What you should do: All lines holding the word "dropdown" should be located in the records and copied.

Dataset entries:

■ ■ ■ ■ ■

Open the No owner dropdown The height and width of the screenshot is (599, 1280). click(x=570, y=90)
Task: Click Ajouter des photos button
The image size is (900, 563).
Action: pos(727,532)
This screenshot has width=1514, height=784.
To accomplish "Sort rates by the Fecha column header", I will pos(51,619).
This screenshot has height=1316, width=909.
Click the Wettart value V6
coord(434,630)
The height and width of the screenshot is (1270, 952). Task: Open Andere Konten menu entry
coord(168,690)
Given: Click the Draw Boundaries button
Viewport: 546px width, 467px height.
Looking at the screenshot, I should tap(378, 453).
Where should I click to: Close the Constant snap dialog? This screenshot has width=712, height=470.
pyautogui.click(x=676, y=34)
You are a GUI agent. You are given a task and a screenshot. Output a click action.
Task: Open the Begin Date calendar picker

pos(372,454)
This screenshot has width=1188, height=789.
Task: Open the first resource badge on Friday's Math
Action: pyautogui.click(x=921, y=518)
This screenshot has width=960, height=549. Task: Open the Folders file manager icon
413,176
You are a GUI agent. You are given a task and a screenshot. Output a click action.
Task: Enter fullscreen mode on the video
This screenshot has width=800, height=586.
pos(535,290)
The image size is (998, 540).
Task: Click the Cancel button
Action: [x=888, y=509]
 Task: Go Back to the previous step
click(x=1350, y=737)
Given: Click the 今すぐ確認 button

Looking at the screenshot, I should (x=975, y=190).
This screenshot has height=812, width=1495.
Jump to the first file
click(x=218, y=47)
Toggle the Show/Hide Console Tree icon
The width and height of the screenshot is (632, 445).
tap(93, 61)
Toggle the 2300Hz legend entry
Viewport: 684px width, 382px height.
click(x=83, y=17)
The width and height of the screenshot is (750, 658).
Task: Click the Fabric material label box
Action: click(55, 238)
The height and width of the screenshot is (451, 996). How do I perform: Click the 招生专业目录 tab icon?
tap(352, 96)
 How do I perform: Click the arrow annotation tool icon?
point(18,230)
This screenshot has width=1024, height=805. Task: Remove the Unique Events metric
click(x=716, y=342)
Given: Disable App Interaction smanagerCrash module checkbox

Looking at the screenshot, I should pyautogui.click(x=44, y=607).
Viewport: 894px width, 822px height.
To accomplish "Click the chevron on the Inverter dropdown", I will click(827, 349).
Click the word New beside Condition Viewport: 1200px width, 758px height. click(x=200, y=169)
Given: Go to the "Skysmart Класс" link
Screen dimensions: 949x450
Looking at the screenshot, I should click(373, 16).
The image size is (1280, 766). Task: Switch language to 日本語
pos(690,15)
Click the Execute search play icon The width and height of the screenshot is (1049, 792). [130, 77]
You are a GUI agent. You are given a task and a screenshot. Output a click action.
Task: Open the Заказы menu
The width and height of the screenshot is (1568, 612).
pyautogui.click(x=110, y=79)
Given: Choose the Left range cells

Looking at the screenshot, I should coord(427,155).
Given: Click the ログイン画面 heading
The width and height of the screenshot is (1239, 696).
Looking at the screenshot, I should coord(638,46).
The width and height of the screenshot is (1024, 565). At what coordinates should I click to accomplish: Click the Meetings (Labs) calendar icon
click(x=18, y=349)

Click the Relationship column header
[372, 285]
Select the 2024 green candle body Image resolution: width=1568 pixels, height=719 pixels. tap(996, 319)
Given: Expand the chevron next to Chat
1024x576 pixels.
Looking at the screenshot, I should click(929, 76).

■ ■ ■ ■ ■

Task result:
Open the No owner dropdown The height and width of the screenshot is (599, 1280). click(x=570, y=90)
To accomplish "Click the chevron on the Inverter dropdown", I will click(827, 349).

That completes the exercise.